This paper will examine the legislative history of federal laws that target crimes against women and girls as a vehicle for exploring the manner in which federal criminal law (and, by implication, criminal law in general) responds to (and, perhaps, encourages) changing social norms. The particular legislative materials on which the paper focuses are those accompanying the Mann Act (1910) and the Violence Against Women Act (1994). Separated by almost a century, the subjects of these two laws appear to reflect different conceptions of the sexual dangers confronting women in our culture. The Mann Act was designed to protect women from the moral (and physical) ruination they suffer when coerced or tricked into a life of prostitution (or "white slavery"), while the Violence Against Women Act is intended to deliver women from the physical (and psychological) violence they endure when raped or battered. From the perspective of feminists situated in the late twentieth century, the legislative history of the Mann Act appears to endorse understandings about female sexuality that are sexist (as well as racist). By contrast, since feminists participated in lobbying for passage of the Violence Against Women Act, presumably they believe that this statute rests (at least in part) on feminist norms that break with the sexist assumptions of the past.
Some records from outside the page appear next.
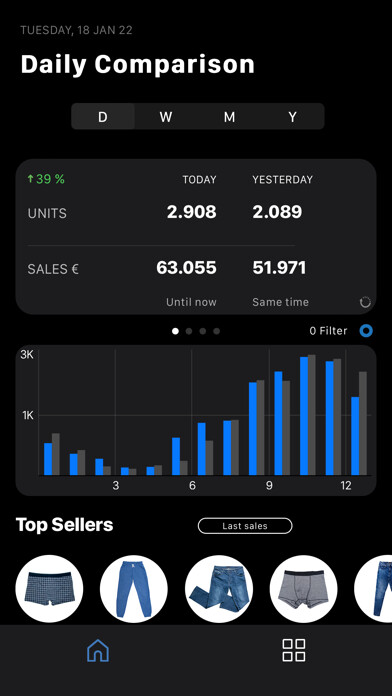Open the grid dashboard icon
Screen dimensions: 392x696
click(294, 650)
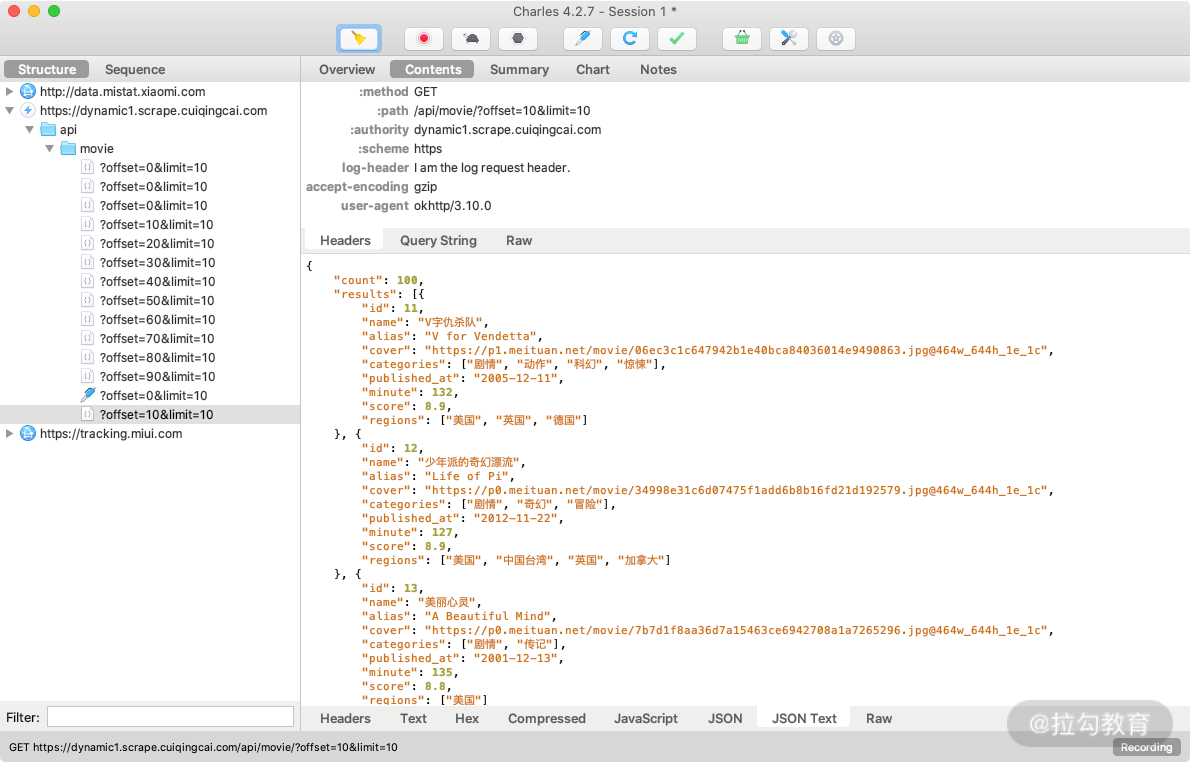Expand the data.mistat.xiaomi.com host node

click(10, 92)
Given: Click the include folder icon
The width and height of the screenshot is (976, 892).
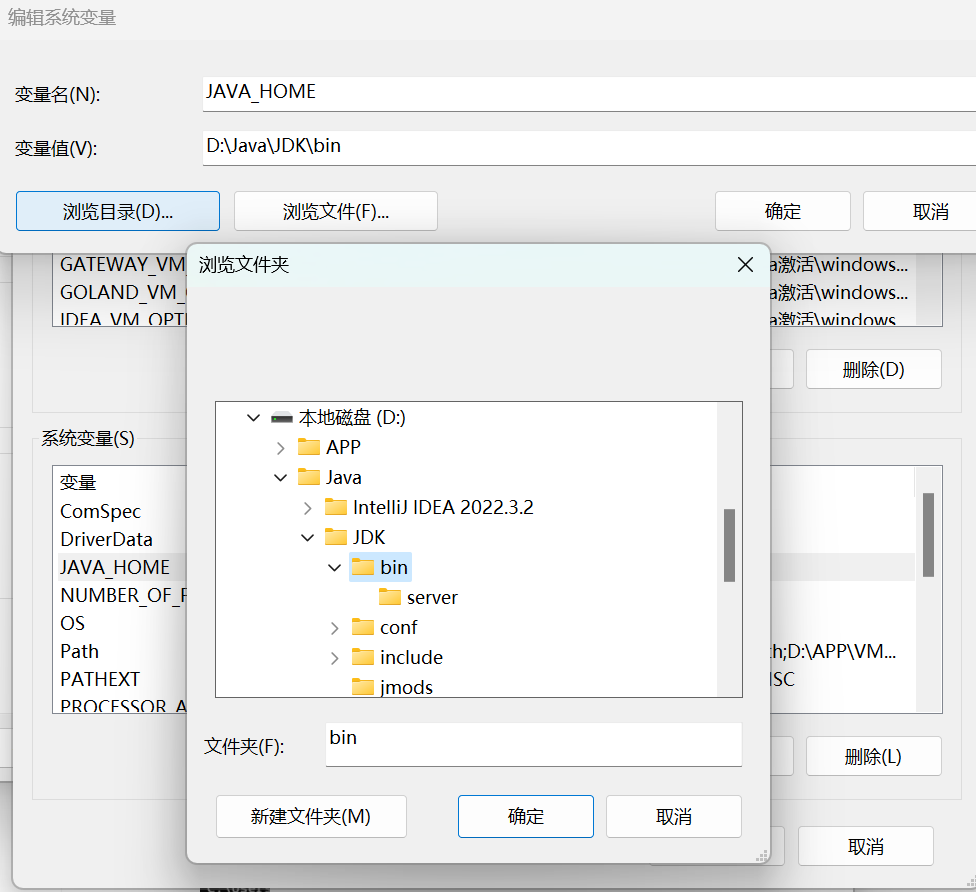Looking at the screenshot, I should [x=363, y=657].
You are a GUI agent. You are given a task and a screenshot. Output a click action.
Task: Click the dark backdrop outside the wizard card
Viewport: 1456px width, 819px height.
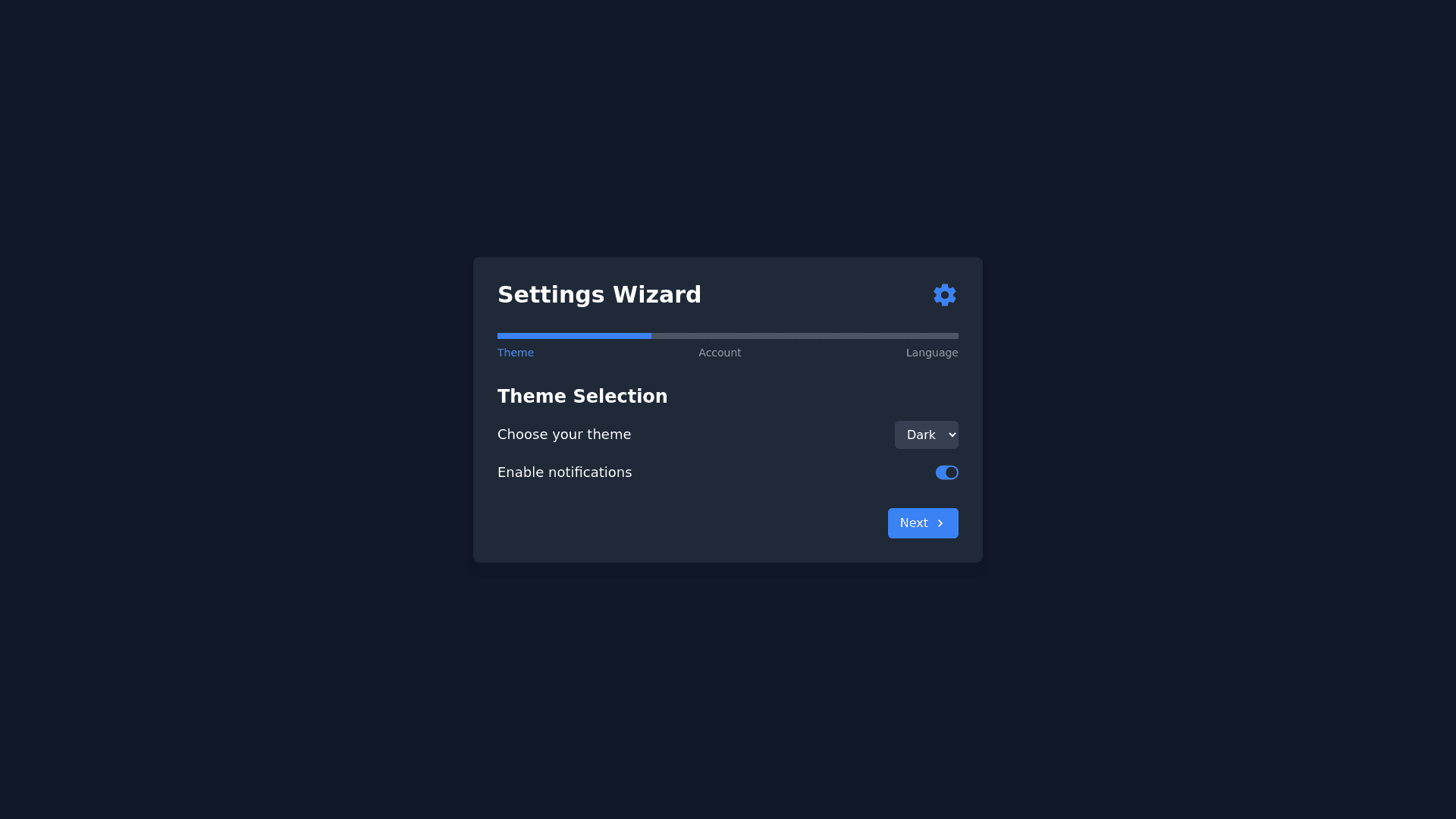(x=228, y=410)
The paper will examine the rhetoric employed in the legislative history of each of these statutes, particularly the ways of talking about sex and, more subtly, the ways of talking about talk about sex. Through such exploration, the paper will identify more precisely the sexual norms underlying each statute and the role (if any) the legislation may have played in shaping, as opposed to merely reflecting, those norms.

Anne M. Coughlin, Of White Slaves and Domestic Hostages, 1 Buffalo Criminal Law Review, 109–136 (1997).